A parallelogram has sides with lengths of #16 # and #8 #. If the parallelogram's area is #32 #, what is the length of its longest diagonal?

To find the length of the longest diagonal of the parallelogram, we can use the formula for the area of a parallelogram, which is the product of the base and the height. In this case, the base is given by one of the sides of length 16, and the height can be calculated using the given area.

Area of parallelogram = base × height

Given that the area is 32 and one of the sides (base) has a length of 16:

32 = 16 × height

Solving for the height:

height = 32 / 16 height = 2

Now, we can use the Pythagorean theorem to find the length of the longest diagonal. In a parallelogram, the diagonals bisect each other, so each half of the diagonal forms a right triangle with the base (one of the sides) and the height.

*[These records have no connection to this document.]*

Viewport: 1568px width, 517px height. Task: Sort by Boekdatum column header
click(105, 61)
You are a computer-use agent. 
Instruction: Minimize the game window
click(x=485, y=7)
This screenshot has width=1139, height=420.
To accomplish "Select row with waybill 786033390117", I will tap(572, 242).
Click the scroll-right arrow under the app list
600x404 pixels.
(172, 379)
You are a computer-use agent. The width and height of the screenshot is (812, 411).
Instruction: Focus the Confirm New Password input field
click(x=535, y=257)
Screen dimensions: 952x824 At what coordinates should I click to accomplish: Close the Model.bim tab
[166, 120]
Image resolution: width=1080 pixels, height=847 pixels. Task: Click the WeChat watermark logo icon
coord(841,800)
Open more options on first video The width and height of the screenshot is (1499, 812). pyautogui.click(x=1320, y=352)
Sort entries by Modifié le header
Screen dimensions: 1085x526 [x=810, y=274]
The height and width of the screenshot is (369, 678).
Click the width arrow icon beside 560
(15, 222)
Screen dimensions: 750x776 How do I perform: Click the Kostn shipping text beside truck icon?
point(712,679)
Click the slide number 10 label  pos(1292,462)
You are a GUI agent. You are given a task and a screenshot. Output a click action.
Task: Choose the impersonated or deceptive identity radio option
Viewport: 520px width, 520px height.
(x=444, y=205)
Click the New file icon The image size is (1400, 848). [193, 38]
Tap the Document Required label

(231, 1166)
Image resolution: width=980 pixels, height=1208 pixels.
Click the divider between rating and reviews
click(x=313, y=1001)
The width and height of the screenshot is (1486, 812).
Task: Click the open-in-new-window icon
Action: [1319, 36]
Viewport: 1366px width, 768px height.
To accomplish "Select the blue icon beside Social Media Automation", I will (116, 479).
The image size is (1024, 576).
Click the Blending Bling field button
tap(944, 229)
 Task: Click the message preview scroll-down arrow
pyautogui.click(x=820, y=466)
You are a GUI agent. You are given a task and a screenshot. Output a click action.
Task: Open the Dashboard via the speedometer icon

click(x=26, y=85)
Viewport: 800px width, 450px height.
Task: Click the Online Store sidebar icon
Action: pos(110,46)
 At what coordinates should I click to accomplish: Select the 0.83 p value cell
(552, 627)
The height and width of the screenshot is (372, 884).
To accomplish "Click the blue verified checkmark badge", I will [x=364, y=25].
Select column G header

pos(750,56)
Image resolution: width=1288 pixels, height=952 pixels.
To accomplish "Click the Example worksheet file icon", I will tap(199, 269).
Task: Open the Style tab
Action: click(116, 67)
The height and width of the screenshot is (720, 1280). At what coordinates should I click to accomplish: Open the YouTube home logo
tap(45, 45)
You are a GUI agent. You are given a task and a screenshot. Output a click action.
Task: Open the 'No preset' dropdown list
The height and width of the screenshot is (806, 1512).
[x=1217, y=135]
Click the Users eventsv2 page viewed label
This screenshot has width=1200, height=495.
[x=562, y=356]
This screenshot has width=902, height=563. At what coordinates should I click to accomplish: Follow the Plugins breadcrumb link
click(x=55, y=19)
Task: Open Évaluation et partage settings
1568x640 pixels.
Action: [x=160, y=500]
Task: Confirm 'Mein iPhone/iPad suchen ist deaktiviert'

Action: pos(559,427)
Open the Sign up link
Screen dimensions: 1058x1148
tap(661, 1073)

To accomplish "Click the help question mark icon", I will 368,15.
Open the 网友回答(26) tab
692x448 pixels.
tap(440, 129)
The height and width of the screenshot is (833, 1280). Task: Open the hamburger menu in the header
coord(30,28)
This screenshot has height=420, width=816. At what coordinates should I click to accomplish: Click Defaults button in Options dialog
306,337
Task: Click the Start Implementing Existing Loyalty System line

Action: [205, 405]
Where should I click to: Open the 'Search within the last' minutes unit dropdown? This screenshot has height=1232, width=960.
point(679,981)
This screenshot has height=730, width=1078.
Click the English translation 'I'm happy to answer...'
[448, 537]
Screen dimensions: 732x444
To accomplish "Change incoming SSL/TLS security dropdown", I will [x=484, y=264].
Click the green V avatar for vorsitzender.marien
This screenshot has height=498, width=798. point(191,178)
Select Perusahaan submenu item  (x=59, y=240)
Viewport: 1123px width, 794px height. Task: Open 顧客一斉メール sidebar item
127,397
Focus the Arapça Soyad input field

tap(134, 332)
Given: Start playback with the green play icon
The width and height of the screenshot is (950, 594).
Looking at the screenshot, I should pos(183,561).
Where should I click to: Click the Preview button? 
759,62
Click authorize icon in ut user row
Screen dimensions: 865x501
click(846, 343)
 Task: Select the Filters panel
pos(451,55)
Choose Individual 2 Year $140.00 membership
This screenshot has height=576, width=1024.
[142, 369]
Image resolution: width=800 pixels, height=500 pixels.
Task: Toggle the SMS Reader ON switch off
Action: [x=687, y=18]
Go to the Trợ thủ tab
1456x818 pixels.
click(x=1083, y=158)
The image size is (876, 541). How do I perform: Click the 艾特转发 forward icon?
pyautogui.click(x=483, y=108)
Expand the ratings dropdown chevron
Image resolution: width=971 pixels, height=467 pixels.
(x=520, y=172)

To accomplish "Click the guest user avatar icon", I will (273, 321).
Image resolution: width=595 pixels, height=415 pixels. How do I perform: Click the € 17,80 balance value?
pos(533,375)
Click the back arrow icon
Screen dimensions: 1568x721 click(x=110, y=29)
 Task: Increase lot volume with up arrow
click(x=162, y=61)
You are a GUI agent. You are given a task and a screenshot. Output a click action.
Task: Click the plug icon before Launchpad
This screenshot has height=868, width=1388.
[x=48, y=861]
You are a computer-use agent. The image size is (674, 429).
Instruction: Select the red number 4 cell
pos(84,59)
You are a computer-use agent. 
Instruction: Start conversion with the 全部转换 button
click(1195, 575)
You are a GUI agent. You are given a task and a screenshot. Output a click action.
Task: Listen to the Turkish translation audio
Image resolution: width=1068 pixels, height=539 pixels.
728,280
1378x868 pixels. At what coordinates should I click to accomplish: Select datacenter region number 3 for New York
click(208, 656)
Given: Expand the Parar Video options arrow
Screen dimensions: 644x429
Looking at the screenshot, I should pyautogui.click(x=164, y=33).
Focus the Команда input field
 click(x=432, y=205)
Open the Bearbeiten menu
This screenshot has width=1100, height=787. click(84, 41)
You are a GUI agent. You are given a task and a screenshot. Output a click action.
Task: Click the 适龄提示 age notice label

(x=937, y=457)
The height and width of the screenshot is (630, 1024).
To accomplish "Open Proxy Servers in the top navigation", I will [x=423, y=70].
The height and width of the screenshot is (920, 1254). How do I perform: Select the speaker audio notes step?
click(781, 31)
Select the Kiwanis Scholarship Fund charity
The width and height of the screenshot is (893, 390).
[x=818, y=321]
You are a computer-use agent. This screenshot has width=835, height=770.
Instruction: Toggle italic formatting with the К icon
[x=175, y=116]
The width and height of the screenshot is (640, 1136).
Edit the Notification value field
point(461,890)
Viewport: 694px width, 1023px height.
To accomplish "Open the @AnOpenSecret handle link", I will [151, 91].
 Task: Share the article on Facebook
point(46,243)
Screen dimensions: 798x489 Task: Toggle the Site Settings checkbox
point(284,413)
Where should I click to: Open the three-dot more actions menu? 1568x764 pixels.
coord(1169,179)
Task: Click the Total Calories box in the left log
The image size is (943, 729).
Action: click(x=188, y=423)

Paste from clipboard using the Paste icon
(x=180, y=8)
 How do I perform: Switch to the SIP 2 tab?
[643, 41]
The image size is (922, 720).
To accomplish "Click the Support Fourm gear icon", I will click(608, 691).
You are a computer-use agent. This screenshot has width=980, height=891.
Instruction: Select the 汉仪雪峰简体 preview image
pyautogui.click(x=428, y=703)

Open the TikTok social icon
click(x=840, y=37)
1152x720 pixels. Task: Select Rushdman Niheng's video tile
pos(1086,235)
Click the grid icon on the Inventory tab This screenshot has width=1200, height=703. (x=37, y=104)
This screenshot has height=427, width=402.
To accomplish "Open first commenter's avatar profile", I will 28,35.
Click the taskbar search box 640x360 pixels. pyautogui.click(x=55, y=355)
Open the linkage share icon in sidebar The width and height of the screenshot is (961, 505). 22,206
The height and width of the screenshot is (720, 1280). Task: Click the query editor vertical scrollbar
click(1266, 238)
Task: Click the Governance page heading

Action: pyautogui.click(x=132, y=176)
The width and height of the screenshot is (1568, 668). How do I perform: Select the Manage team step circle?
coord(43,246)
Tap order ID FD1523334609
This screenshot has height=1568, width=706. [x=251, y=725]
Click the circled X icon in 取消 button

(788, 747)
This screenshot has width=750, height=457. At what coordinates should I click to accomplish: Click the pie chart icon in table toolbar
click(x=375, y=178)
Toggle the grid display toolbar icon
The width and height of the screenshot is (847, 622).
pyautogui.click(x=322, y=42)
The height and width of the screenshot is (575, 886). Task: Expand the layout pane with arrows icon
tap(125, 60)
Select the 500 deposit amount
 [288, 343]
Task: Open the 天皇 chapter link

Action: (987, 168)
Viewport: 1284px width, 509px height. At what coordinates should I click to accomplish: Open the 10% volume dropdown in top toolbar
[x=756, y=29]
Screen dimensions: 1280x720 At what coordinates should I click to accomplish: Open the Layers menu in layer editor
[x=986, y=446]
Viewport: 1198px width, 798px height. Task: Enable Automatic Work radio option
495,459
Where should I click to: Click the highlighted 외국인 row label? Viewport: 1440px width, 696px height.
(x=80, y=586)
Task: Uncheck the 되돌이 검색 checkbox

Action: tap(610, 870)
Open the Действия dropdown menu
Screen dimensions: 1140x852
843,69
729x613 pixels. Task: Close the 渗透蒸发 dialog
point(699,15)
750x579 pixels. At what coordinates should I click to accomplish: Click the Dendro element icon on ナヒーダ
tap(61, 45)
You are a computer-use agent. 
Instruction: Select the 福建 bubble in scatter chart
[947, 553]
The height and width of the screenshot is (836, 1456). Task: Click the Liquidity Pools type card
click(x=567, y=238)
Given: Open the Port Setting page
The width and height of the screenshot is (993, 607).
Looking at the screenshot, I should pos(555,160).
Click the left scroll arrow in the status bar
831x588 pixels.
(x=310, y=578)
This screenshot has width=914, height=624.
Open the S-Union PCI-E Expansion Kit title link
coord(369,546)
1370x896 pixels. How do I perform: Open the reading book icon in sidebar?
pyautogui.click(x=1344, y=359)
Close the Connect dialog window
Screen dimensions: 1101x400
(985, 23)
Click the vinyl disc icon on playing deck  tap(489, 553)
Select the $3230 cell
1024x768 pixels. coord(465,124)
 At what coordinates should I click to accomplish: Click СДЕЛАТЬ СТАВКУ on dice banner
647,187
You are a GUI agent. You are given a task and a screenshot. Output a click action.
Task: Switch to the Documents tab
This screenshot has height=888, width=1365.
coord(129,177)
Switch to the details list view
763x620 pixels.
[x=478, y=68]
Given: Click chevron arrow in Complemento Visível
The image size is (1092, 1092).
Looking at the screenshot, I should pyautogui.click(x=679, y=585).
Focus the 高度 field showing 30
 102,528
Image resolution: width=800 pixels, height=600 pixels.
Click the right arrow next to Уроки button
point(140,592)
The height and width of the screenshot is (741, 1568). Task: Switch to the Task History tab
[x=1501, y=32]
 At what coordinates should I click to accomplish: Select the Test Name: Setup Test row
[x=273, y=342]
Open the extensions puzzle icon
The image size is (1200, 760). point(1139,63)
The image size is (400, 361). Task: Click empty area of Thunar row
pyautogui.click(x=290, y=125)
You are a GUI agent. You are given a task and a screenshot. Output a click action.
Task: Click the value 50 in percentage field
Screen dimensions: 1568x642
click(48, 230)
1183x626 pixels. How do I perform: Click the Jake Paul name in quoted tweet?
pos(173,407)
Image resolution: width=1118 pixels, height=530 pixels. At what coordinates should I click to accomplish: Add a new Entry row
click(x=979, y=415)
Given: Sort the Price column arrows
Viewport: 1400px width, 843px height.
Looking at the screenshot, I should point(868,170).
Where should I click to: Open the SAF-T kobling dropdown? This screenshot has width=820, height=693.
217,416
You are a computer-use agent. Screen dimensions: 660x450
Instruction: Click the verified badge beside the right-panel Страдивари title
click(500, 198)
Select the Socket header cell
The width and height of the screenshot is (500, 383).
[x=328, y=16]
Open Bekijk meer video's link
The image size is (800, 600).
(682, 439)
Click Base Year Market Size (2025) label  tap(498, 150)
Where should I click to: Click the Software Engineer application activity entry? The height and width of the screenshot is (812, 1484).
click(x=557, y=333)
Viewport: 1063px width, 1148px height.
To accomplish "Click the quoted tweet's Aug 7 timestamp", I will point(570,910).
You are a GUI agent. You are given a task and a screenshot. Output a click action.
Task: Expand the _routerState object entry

Using the given side lengths of 16 and 8:

( \text{Longest diagonal}^2 = 16^2 + (2 \times 8)^2 )

( \text{Longest diagonal}^2 = 16^2 + 2^2 \times 8^2 )

( \text{Longest diagonal}^2 = 256 + 64 )

( \text{Longest diagonal}^2 = 320 )

Taking the square root of both sides:

( \text{Longest diagonal} = \sqrt{320} )

( \text{Longest diagonal} \approx 17.89 )

So, the length of the longest diagonal of the parallelogram is approximately 17.89 units.